Per the terms of the deal, MedImmune will acquire exclusive rights to Shionogi's cardiovascular biologic program and will assume responsibility for all future research, development and manufacturing. This program acts on a biological mechanism that plays a physiological role in the metabolism of high-density lipoprotein (HDL), also known as “good” cholesterol. HDL works to move cholesterol out of blood vessels and plaques, and higher HDL levels have the potential to decrease individuals' residual risk of cardiovascular disease. AstraZeneca will assume responsibility for any future commercialization, and Shionogi will have an option to co-market in Japan. No financial details were disclosed for this agreement.
 
“Cardiovascular and metabolic disease (CVMD) is a core therapeutic area for MedImmune, and Shionogi’s biologic program will be a valuable and strategic complement to our existing cardiovascular program,” Cristina Rondinone, vice president and head of MedImmune's CVMD Innovative Medicines Unit, commented in a statement. “We are committed to sourcing the best scientific research across the globe. We were pleased to identify this early-stage program and will work to advance its research and development as quickly as possible to hopefully bring an important new medicine to ACS patients.”
 
AstraZeneca and Shionogi have an existing relationship, as the companies co-market Crestor, the popular statin for lowering high cholesterol and triglyceride levels, in Japan.

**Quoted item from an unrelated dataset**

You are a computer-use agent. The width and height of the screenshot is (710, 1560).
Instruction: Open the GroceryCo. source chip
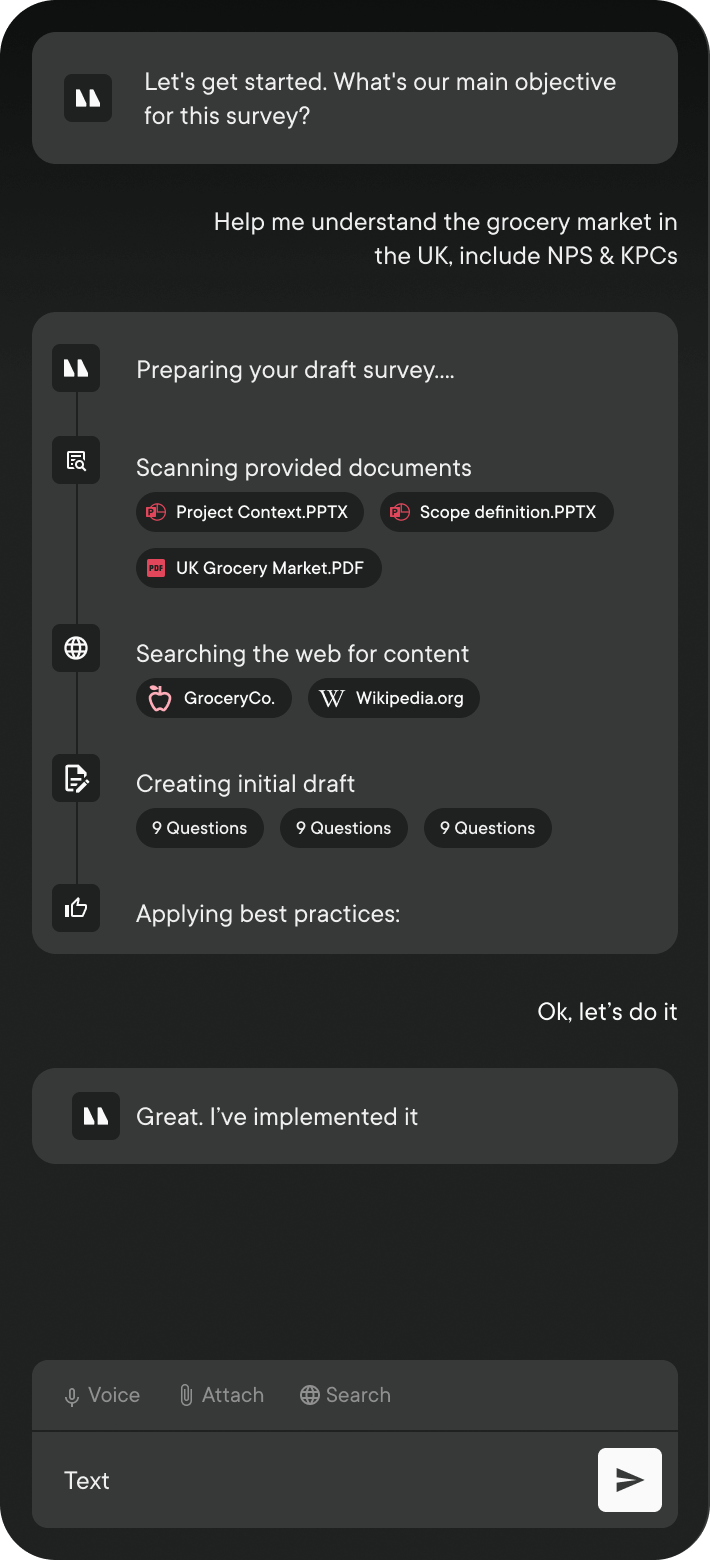(214, 698)
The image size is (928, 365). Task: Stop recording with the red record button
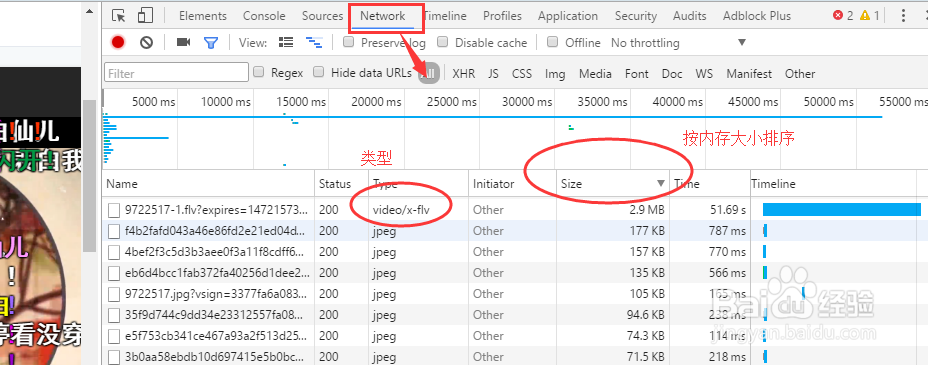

AstraZeneca in-licensed the drug from Shionogi in 1998.
 
“Shionogi and AstraZeneca have been working together to bring CRESTOR to patients for nearly two decades. Such a positive relationship created the foundation for this agreement with MedImmune,” Kohji Hanasaki, Ph.D., corporate officer, senior vice president, Pharmaceutical Research Division at Shionogi. “Shionogi is now pursuing research and development in the therapeutic areas to which we should devote resources in the new medium-term business plan. We think that this biologic program gets the best chance of success by joining our promising research with MedImmune’s proven capabilities for advancing biologic research as well as AstraZeneca’s commercial capabilities in marketing cardiovascular therapies.”
 
In other recent news for MedImmune, the company announced a collaboration on Sept. 25 with Cancer Research UK to establish a joint laboratory in Cambridge, U.K., which will focus on discovering and developing novel biologic cancer treatments over an initial five-year period. Investigators from both organizations will work together on a number of cancer projects at the new CRUK-MEDI Alliance Laboratory. Cancer Research UK will provide setup and operational funding for the lab, in addition to contributing a portfolio of novel drug targets, while MedImmune will oversee lab activities and provide access to its human antibody phage display libraries and antibody-engineering technologies.